For thousands of years, poets have written about it, singers have sung about it, and researchers have studied it. Scientists have even recently identified the physiological events that occur when it happens. Still, no one fully understands how people grow to love each other. In describing four things that seemed mysterious and hard to understand, Proverbs 30:19 includes this in the list: "a man and a woman falling in love" (Good News Bible).
Almost as difficult to understand is how people supposedly in love can come to the point of seriously hurting one another. Yet according to the American Bar Association Web site, approximately 1.3 million women and 835,000 men in the United States are physically assaulted by an intimate partner annually.
It's horrible to contemplate that someone who was once "in love" could come to the point of causing such terrible harm to his or her formerly loved partner! Is there anything you can do to help prevent becoming one of these statistics?
This problem could be the subject of whole books and research projects by a team of professionals, and we probably still would not have all the answers. However, God's instruction manual to us about how to best live our lives can give us some insight into avoiding a future abusive mate.

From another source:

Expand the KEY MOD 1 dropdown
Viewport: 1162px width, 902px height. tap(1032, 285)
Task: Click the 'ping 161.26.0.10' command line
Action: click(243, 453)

Scientists describe a powerful effect the chemicals released into our bloodstream have on us when we are attracted to someone. (See "What's Going on Under the Skin: What Touch Can Trigger" at for more information.) So it should be obvious that it's best to consider this topic well in advance of growing deeply attracted to someone—because once we are "hooked," it's harder to properly interpret the warning signs of future abuse.
Notice the strong warning given in the biblical book of Proverbs about merely having a friendship with a certain type of person: "Don't make friends with people who have hot, violent tempers. You might learn their habits and not be able to change" (22:24-25, GNB).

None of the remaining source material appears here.